I have people like this in my family, and I do not get why they're so stable. Like instead of being shattered when someone dislikes or hates them, they just do not care. And I don't mean that they hide their hurt; they'll just laugh at the person or insult them, and feel like 'if anything how dare the person insult them?'
I've always envied that. So, after reading the comments from people talking about how awful cheaters are, I just started remembering all of that. I'm not saying it's right to hurt people. Just that cheaters may not be awful. Or if they are, that may not matter. Lots of their partners want them back, and the people like that in my family get plenty of respect from everyone even if they have horrible reps.

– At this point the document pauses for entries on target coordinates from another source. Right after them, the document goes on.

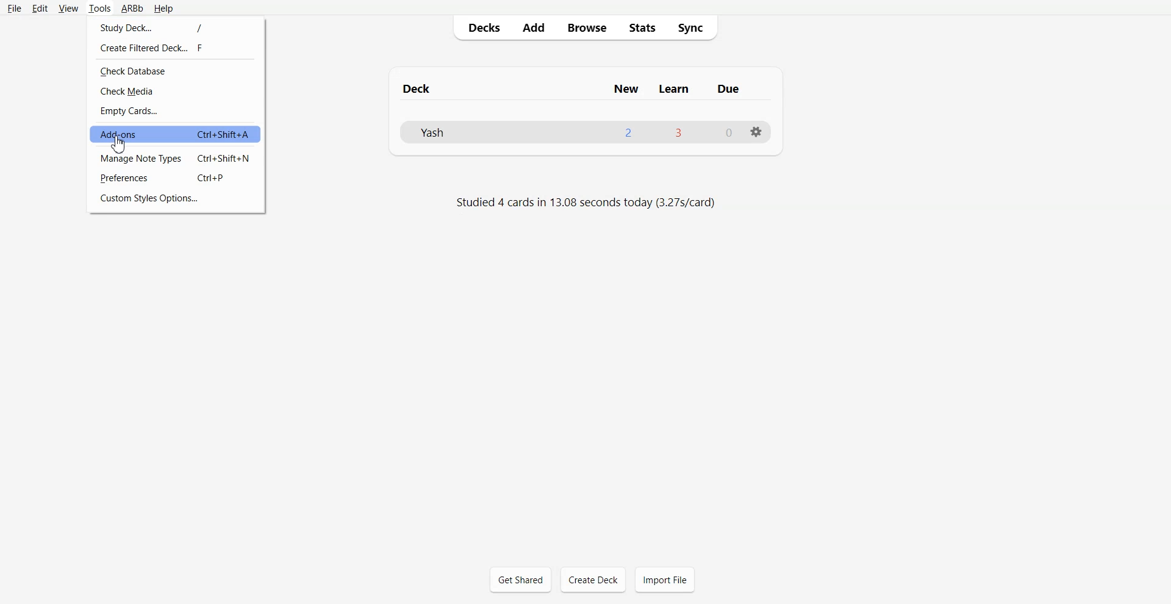 The width and height of the screenshot is (1171, 604). Describe the element at coordinates (665, 579) in the screenshot. I see `Import File` at that location.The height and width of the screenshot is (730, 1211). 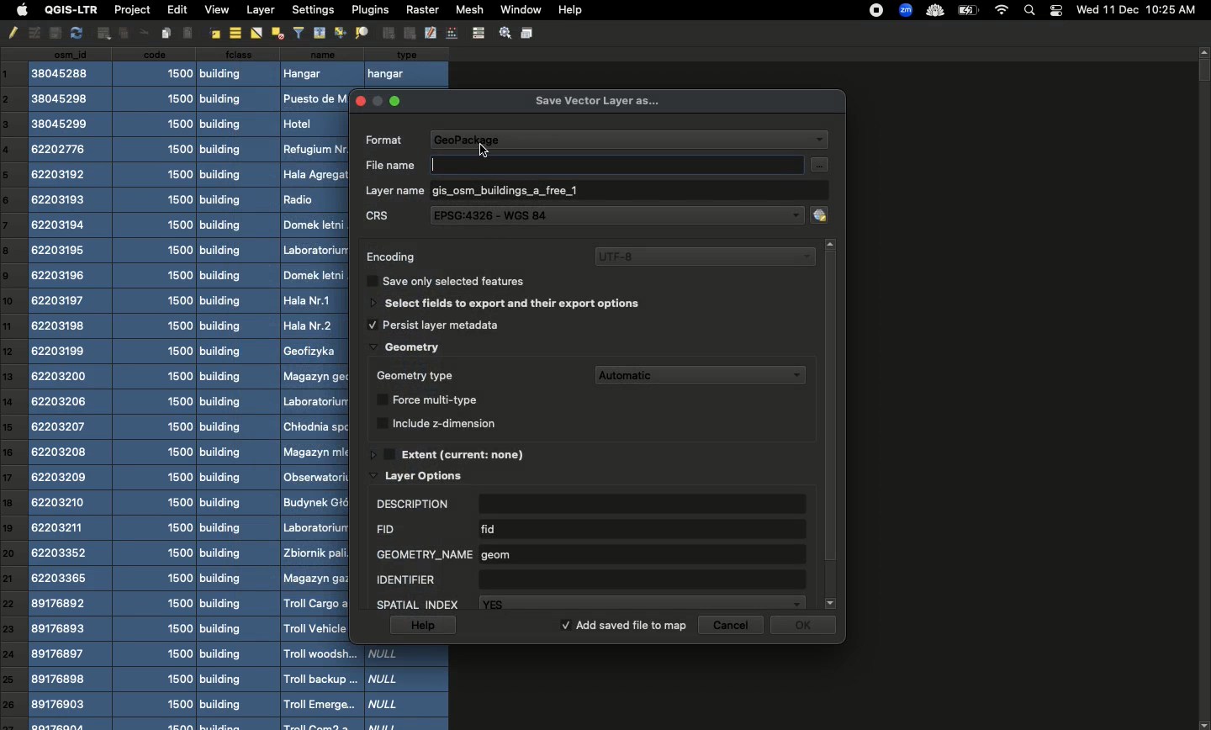 I want to click on filters, so click(x=299, y=31).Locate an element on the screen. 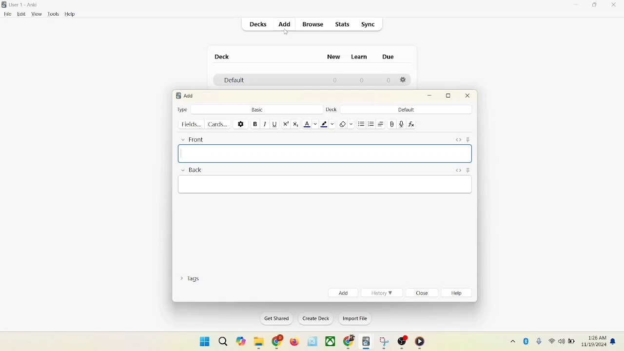  default is located at coordinates (406, 110).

People insulting you, breaking the rules, but not caring...it may not be the cheaters who suffer the most but their ex partners. Like it's not breaking the rules that hurts you but taking them so seriously that does. Because when things finally fail, it's the people who can't handle that trust or just the established rules being broken who are hurt the most. Not the people who get insulted or who do the rule breaking, and that's so interesting to me.
Like even writing this was a bit hard because I can imagine the comments and stories people will share but I wanted to share my perspective, too. I like not having to always make things so...like appeasing to the people who read it you know?